Plans for wind turbines he did not like were dismissed as “ridiculous”, projects being considered would not just have a negative impact, they would “decimate” the area.
And when asked for his proof on his claim that wind turbines would hit Scottish tourism, he said: “I am the evidence.”
While most parliament committees see a few interested visitors and a handful of media, this one was packed out with an overspill room.
In an interview with Holyrood, convener Murdo Fraser had said the committee was prepared for the media circus that followed and, as Trump, his right-hand man George Sorial and son Donald Trump Jnr made their entrance along with members of the campaign group Communities Against Turbines, it really was.

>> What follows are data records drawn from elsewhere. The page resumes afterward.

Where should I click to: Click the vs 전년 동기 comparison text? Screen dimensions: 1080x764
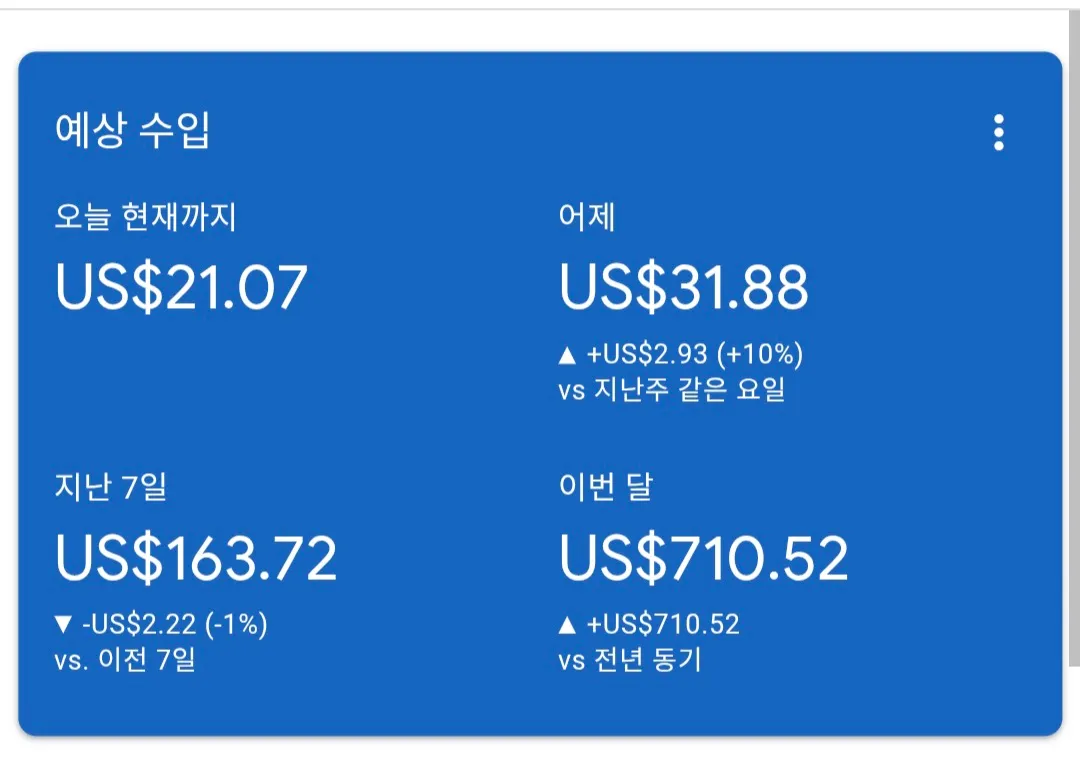click(x=630, y=661)
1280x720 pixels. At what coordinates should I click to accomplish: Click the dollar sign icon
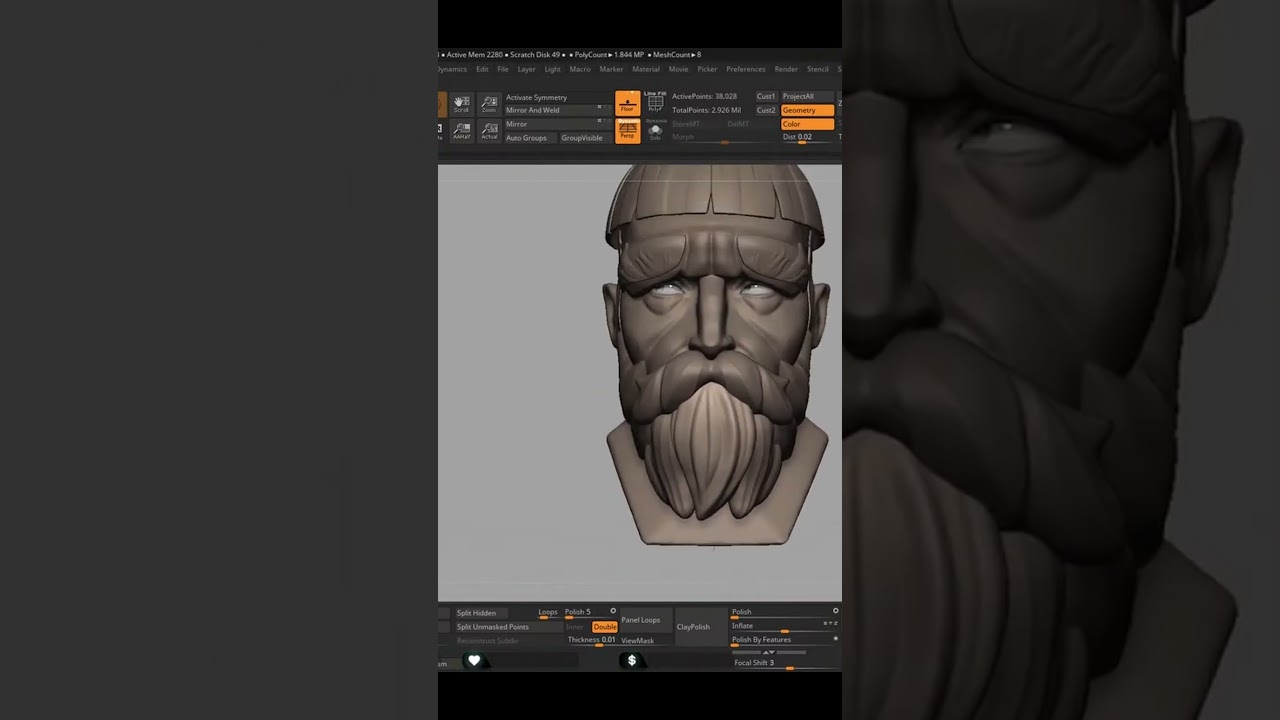[x=631, y=660]
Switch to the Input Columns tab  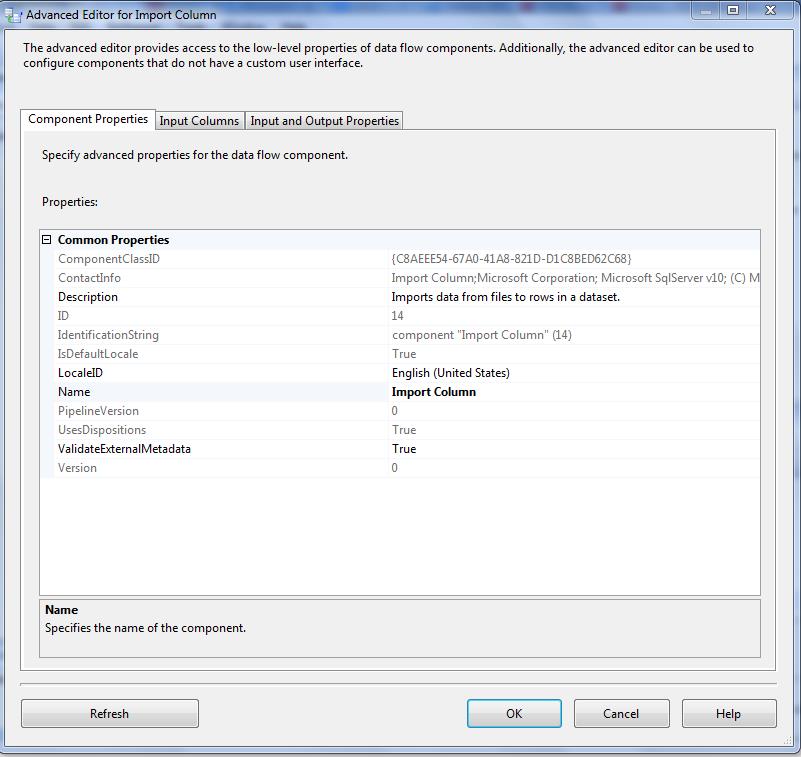199,121
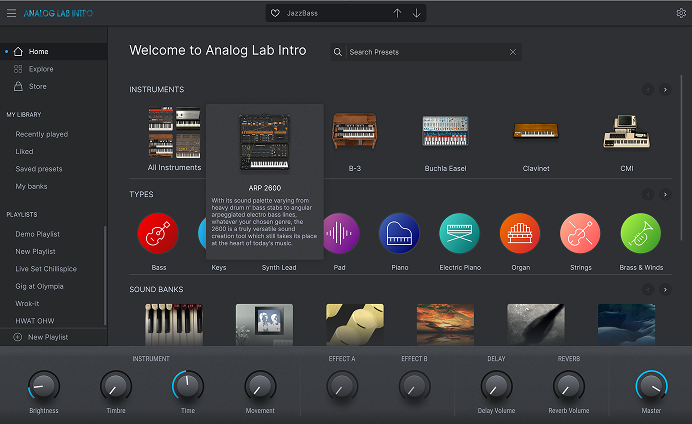Open settings gear icon
The image size is (692, 424).
[681, 13]
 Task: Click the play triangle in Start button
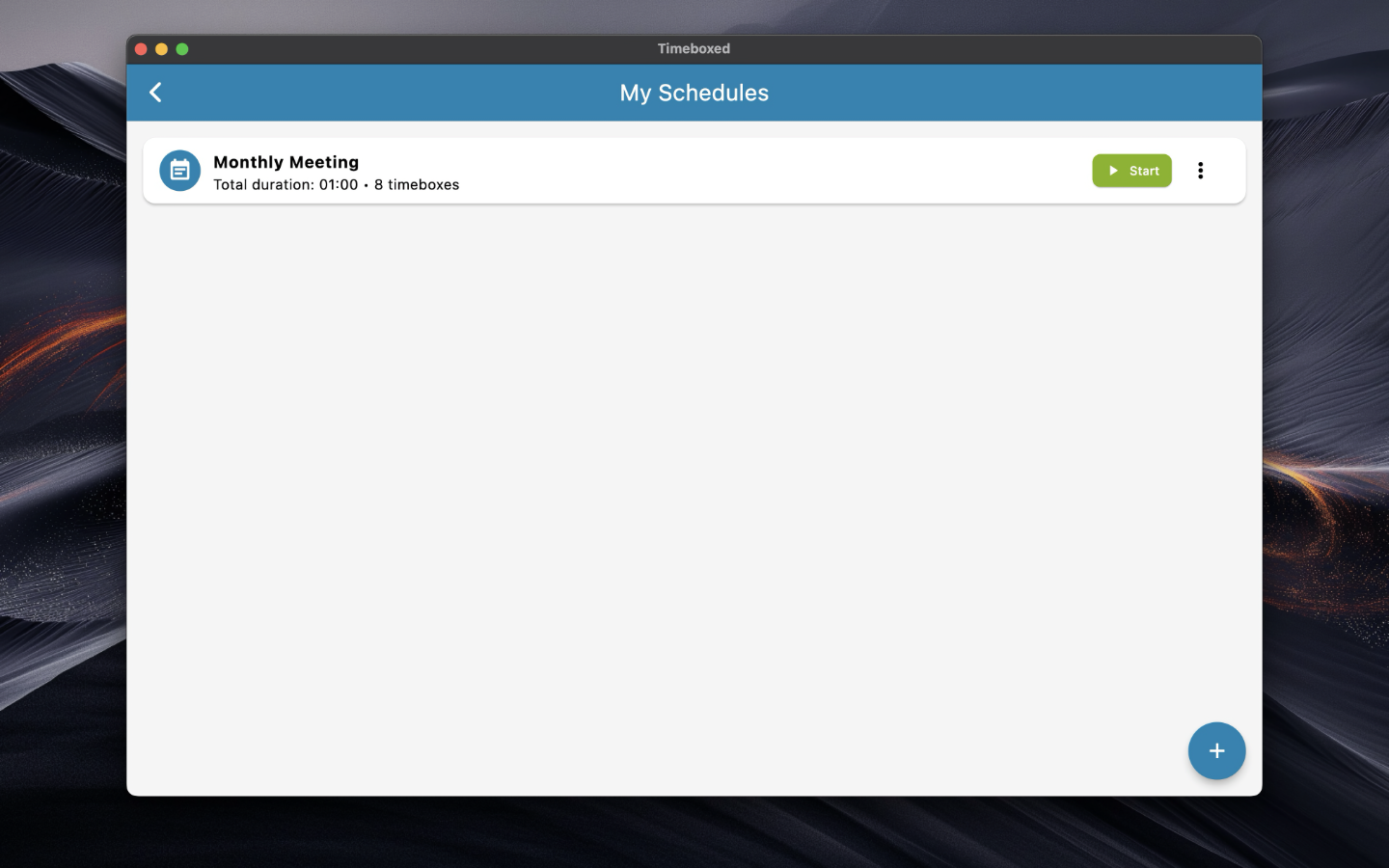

He was clear on his message to the committee. If Scotland continues its support for windfarms then it will go broke.
Dismissing any claims by members of the committee that jobs could be created and bring about the “re-industrialisation” of Scotland, he said any small numbers of jobs created would be offset by the hit on tourism
He said: “Jobs are being created overseas, very few jobs are being created here. The few that are created here will be offset by what has been lost in the tourism industry.”
Trump’s objections to wind energy in Scotland have stemmed from the development of an offshore turbine development off the coast of Aberdeenshire, “monsters” that would ruin the view from his £750m golf course development.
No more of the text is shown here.